(David Michod, 2010)
If you know David Michod's name at all, chances are that's down to the several fine and celebrated short films he's directed which are all viewable on YouTube. Those films each display a particular mastery of mood and tone which is more than matched by Animal Kingdom, his debut feature. Here he conjures up a tone of slow-burning dread and tension which is maintained, almost painfully, throughout. The few outbreaks of actual violence are brief and excessive but they never lift that awful mood. It lies over all of the action and the characters like a fog, echoed by Michod's sound mix and Anthony Partos' brooding electronic buzz of a score.
An early voiceover clarifies from where this sense of menace originates; the criminals at the heart of the story are all afraid, all of the time, that the end is near, that soon they will be caught, a reference repeated later by Guy Pearce's Police Officer and lent weight by the sudden and bloody ends suffered by some.
All of the characters seem trapped in this world; if not by their circumstances (young protagonist J) then by their own nature (the monstrous oldest brother "Pope" and his equally terrifying mother), and each seems bent by the weigh of it.

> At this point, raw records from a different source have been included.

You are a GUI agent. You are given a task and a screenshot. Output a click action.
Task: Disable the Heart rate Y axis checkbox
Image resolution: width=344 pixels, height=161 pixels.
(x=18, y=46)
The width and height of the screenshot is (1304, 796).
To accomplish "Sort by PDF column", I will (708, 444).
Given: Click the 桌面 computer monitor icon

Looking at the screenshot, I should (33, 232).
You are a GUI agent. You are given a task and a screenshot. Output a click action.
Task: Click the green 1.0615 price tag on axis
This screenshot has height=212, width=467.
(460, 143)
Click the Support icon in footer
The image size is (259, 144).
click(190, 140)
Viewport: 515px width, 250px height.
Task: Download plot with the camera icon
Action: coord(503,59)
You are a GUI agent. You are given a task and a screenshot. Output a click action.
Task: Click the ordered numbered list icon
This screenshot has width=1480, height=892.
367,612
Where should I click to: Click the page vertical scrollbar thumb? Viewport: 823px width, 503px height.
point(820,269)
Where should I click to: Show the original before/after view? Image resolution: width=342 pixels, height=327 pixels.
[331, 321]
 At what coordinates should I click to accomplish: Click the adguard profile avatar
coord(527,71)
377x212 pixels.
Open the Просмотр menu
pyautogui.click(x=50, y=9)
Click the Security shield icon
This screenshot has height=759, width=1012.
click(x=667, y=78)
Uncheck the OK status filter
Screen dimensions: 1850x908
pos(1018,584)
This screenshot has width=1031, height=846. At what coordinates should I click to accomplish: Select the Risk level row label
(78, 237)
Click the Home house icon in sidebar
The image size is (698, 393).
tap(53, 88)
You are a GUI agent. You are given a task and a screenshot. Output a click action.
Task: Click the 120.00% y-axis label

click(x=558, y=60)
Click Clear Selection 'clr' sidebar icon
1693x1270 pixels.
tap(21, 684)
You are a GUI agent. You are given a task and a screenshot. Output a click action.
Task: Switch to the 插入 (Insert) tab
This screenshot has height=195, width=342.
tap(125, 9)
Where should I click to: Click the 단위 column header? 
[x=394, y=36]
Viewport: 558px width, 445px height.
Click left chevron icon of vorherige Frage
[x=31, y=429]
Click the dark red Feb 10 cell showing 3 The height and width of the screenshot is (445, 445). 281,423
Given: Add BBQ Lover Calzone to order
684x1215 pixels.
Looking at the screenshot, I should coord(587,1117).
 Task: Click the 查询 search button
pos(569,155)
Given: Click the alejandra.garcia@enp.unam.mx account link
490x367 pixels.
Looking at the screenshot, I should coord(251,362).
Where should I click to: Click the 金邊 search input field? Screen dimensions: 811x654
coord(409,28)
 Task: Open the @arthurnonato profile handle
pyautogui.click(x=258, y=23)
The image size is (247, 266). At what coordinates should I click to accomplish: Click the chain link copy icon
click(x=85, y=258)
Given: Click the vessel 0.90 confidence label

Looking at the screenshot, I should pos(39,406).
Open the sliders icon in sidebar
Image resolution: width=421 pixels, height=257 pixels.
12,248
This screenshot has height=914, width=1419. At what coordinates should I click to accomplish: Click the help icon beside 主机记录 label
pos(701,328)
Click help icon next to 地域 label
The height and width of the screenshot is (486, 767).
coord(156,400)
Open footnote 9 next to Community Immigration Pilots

Michod superbly orchestrates the slow, sad symphony of destruction that follows, each character singularly, sensitively drawn and performed by a uniformly strong cast.
The films pallet is muted, much like its mood, bright colours dulled and bleached pale by Michod's careful lighting of his compositions, which always tellingly play up the conflicts and tensions within the scenes they depict.
His work in short films is evident in the short vignette he slips into the narrative at a crucial halfway point: just as the brothers plot revenge on the Melbourne Police for the death of one of their own, he introduces us to two young patrolmen arriving for duty, donning uniforms and beginning their nightshift. Then they get a call and we are with them when men approach suddenly from the dark and the night is exploded with shotgun blasts.
This sudden shift in perspective is brief but brilliant and indicative of Michod's insistence on the human truth in his story, the quiet, painful moments at the expense of the loud, and of dark beauty at the expense of the slick glamour so often applied to this genre.